Burros, cochinos, palomas, perros y gatos, burbujas de jabón, rayos láser y humo que Pepe tuvo que ubicar en un maltrecho teatro, con una corriente eléctrica a 125 voltios y que, muy de vez en cuando, le saltaban los plomos, entonces, llegaba el electricista municipal, José Antonio Rodríguez, y lo más rápido posible los cambiaba para que el comprensivo público no desesperara demasiado. La falta de medios se suplía con coraje y devoción por lo que tenían entre manos, sacar adelante una función.
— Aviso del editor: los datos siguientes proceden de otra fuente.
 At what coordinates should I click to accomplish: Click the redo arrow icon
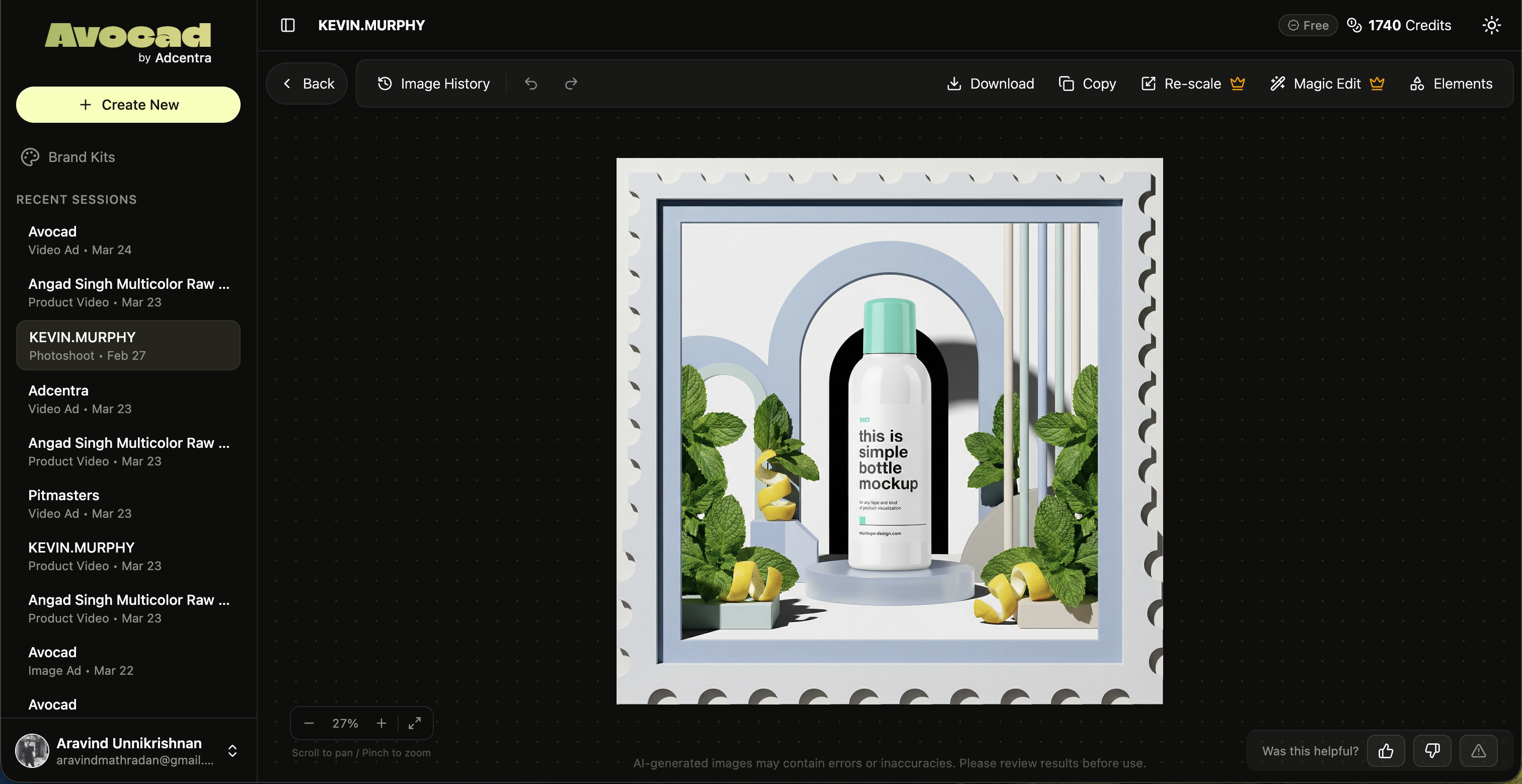click(x=571, y=84)
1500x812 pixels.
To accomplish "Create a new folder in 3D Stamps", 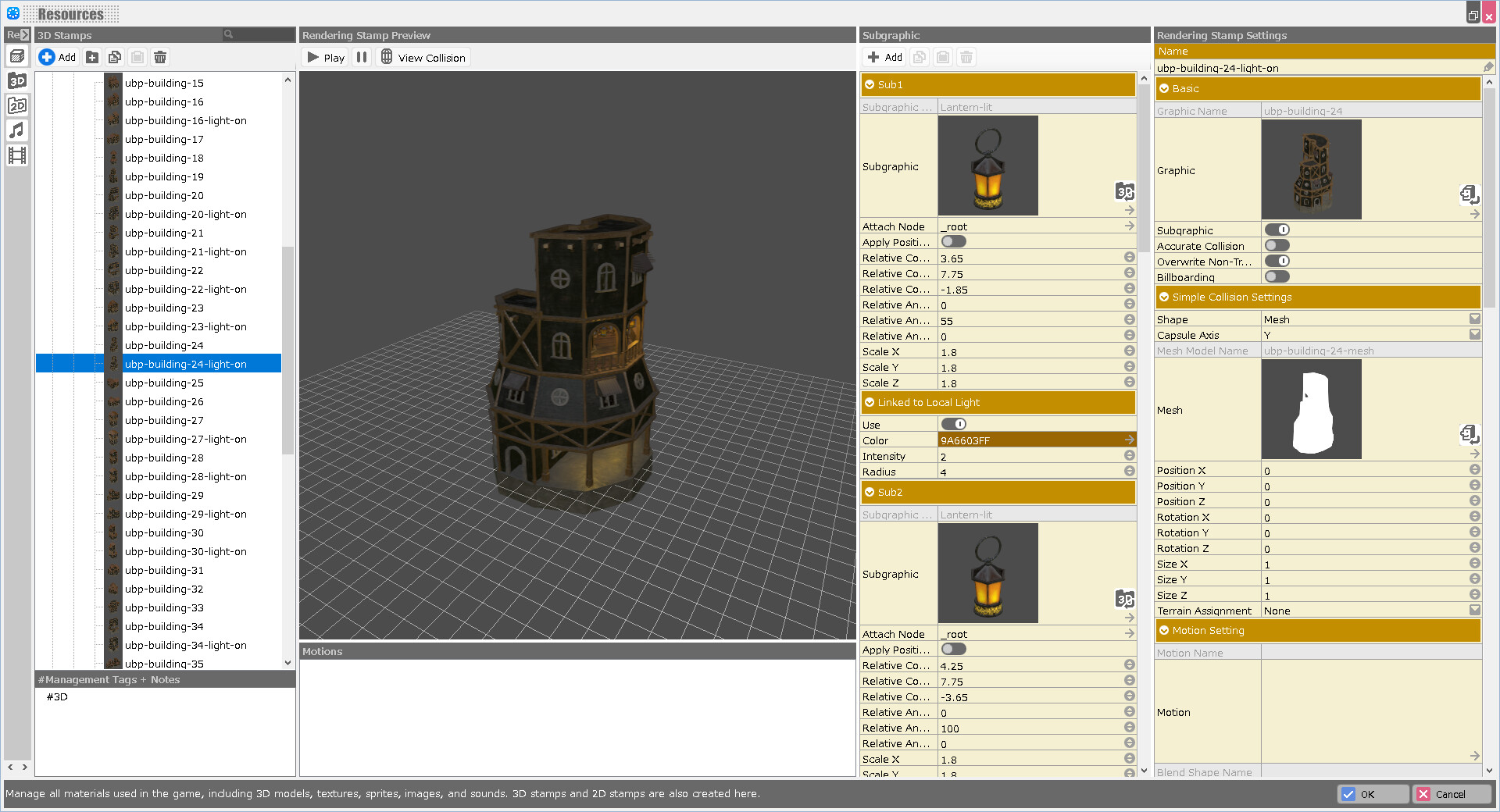I will 91,57.
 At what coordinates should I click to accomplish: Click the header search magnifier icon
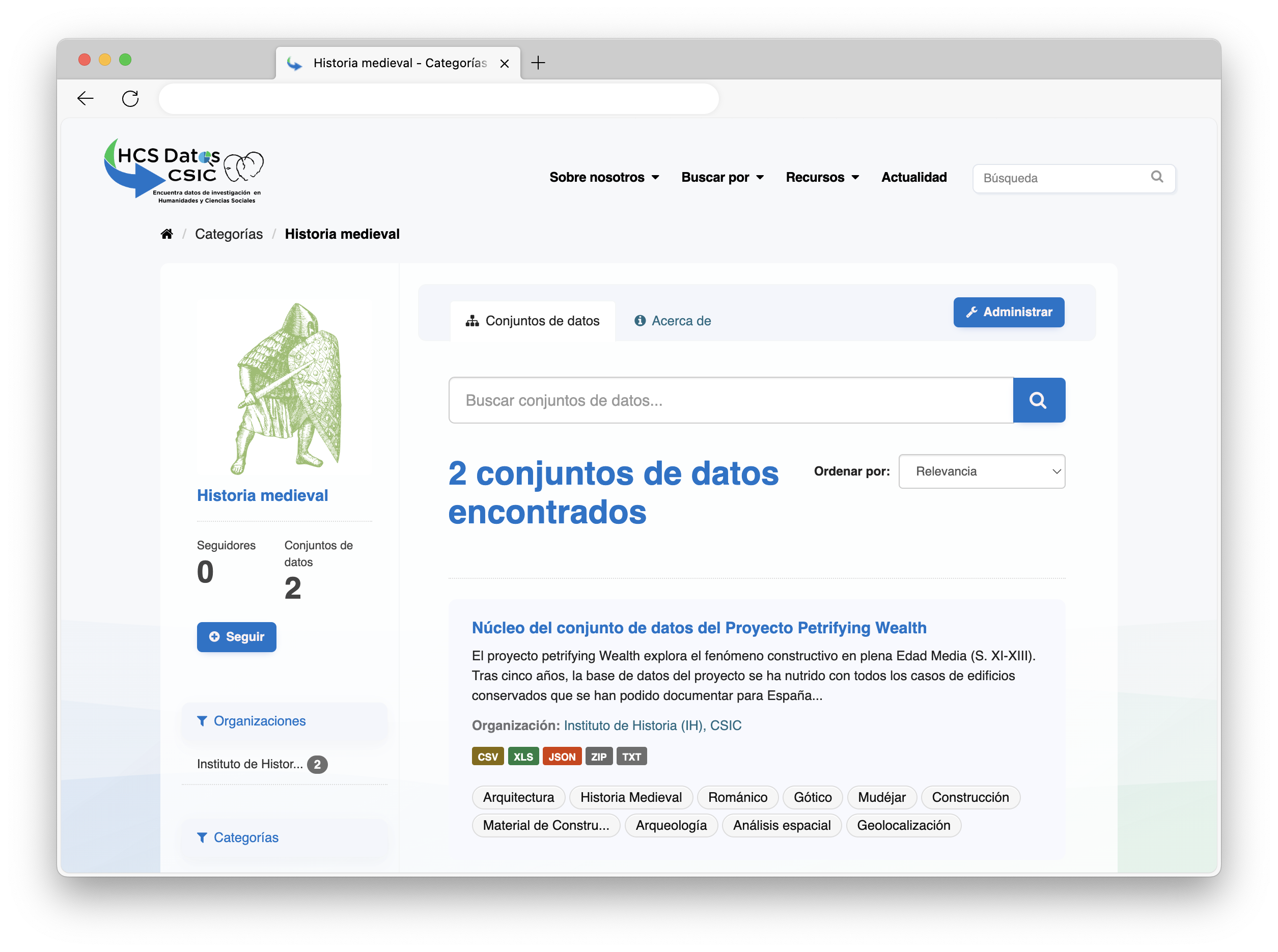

Pepe habla del arduo trabajo que se realizaba durante los días del concurso, “estábamos en un constante estado de nerviosismo, de tensión, para que todo saliera bien, había que tener veinte ojos, éramos pocos y muchas las cosas que controlar, pero ese es el gusanillo del carnaval, nos gustaba”. La víspera del inicio del concurso, en los pasillos, foso, camerinos y un antiguo garaje, usado como sala de ensayo por las agrupaciones, se apilaban los decorados y apliques de las comparsas y murgas, “era un desorden controlado, siempre sabíamos donde estaba cada cosa”.
Ahora Pepe, sentado en el patio de butacas del moderno y nuevo teatro municipal “Horacio Noguera”, recuerda aquellos instantes y hecha de menos los sonidos de los martillazos del Gran Vía, sustituidos por los silenciosos motores eléctricos que elevan grandes pesos o el escenario hidráulico, que sube y baja al antojo de las necesidades técnicas.
Y si Pepito “El Comercial” cerró por última vez el telón del extinto teatro Gran Vía, sus compañeros, aquellos que empezaron junto a él siendo chavales, tuvieron el detalle de invitarlo a levantar el nuevo, inaugurando el concurso de aquel 2004. En un año pasó de darle vueltas y mas vueltas a una manivela de cadena, a presionar un simple botón. La única preocupación fue la de decidir hacia donde quería que abriera, derecha, izquierda o hacia arriba, “me quedé alucinado”, exclamó cuando comprobó la velocidad y elegancia de apertura.
Ahora, durante el concurso de agrupaciones carnavaleras, mientras sale del escenario una comparsa y entra una murga, entre el barullo, Pepe, de forma furtiva, casi a escondidas para no molestar, ronda el hombro izquierdo del teatro y obsequia con su presencia, desparpajo y anécdotas a aquellos que han seguido la tradición y se encargan de abrir el telón desde donde se cuenta y canta la vida de Isla Cristina.